35. 'What a contrast between the animal species, which he belongs to, and the loftiness of his self-sacrifice, the sharpness of his mind! Indeed, he confounds all such as are slow in striving for meritorious actions, deities as well as men.

36. 'Oh, how his mind is impregnated with the fragrance of a constant practice of virtues! How he loves good conduct, as he manifested by his sublime deed!'

Then, in order to glorify that extraordinary fact, and having in view the good of the world, Sakra adorned with the image of the hare as a distinctive mark both peaks on the top of the belvederes—one on his most excellent palace Vaigayanta and the other on Sudharmâ, the hall of the Devas—and likewise the disc of the moon.

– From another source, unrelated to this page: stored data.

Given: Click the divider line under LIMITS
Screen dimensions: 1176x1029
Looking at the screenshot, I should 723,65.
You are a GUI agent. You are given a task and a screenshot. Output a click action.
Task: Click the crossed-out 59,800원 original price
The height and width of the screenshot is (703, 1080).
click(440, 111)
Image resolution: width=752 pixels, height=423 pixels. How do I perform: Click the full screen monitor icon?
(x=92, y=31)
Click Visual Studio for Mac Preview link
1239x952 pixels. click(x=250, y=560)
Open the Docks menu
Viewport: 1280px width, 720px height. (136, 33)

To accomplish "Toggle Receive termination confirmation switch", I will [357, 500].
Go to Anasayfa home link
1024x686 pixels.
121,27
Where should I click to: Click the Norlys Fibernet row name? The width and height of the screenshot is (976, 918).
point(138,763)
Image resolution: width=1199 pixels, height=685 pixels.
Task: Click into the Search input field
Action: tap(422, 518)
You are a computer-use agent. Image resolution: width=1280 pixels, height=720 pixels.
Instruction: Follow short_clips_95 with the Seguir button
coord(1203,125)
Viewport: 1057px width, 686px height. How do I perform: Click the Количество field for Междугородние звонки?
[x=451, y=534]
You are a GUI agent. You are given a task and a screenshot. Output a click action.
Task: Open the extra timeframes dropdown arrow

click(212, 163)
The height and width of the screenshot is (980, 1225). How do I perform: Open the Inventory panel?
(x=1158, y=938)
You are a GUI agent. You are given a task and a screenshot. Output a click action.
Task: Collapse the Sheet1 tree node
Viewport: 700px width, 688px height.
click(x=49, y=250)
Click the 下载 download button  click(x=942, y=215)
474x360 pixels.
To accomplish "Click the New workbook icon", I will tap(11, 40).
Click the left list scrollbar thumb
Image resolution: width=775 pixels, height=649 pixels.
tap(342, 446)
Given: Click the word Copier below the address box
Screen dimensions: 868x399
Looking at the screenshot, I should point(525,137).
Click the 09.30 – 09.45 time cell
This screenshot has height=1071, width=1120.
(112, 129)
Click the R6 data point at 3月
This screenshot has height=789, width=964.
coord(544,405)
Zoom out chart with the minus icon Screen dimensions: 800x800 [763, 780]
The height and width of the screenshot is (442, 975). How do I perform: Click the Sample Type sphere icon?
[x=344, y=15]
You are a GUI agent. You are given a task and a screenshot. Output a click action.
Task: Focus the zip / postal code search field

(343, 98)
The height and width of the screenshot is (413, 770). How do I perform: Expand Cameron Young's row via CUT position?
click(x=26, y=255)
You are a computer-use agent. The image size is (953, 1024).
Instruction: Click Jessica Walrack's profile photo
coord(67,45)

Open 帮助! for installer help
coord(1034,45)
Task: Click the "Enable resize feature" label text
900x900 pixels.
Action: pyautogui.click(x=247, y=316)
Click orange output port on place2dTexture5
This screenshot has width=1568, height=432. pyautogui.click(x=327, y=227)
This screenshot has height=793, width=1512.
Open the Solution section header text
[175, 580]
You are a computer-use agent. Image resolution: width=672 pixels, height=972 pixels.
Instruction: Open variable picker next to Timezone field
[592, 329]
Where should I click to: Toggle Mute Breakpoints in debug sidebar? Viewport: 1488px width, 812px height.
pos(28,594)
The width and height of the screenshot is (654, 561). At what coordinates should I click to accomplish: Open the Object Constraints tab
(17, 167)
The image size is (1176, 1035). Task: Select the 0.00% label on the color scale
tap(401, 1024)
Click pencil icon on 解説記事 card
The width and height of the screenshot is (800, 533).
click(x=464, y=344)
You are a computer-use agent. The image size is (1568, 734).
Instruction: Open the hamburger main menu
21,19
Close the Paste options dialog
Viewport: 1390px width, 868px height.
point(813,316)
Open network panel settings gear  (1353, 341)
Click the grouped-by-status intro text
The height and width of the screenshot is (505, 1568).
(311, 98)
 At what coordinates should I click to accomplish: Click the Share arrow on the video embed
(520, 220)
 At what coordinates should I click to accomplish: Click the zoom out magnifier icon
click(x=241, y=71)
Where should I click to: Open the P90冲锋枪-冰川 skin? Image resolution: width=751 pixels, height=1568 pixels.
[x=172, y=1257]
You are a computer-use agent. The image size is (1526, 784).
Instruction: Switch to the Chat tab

37, 38. At full-moon even now that image of the hare (sasa) appears in the moon's disc in the sky, as a reflected image shines in a silver mirror. From that time onward Kandra (the Moon), named also the Ornament of the Night and the Cause of the Brilliancy of the Night-waterlilies, is famous in the world as the Hare-marked (Sasâṅka).

And the others, the otter, the jackal, and the ape, disappeared thereafter (from the earth) and arrived in the world of the Devas, thanks to their possessing such a holy friend.

So then the practice of charity according to their power by Great Beings, even when in the state of beasts, is a demonstrated fact; who, then, being a man, should not be charitable? [Moreover, this too is to be propounded: 'Even beasts are honoured by the pious for their attachment to virtues; for this reason one must be intent on virtues.']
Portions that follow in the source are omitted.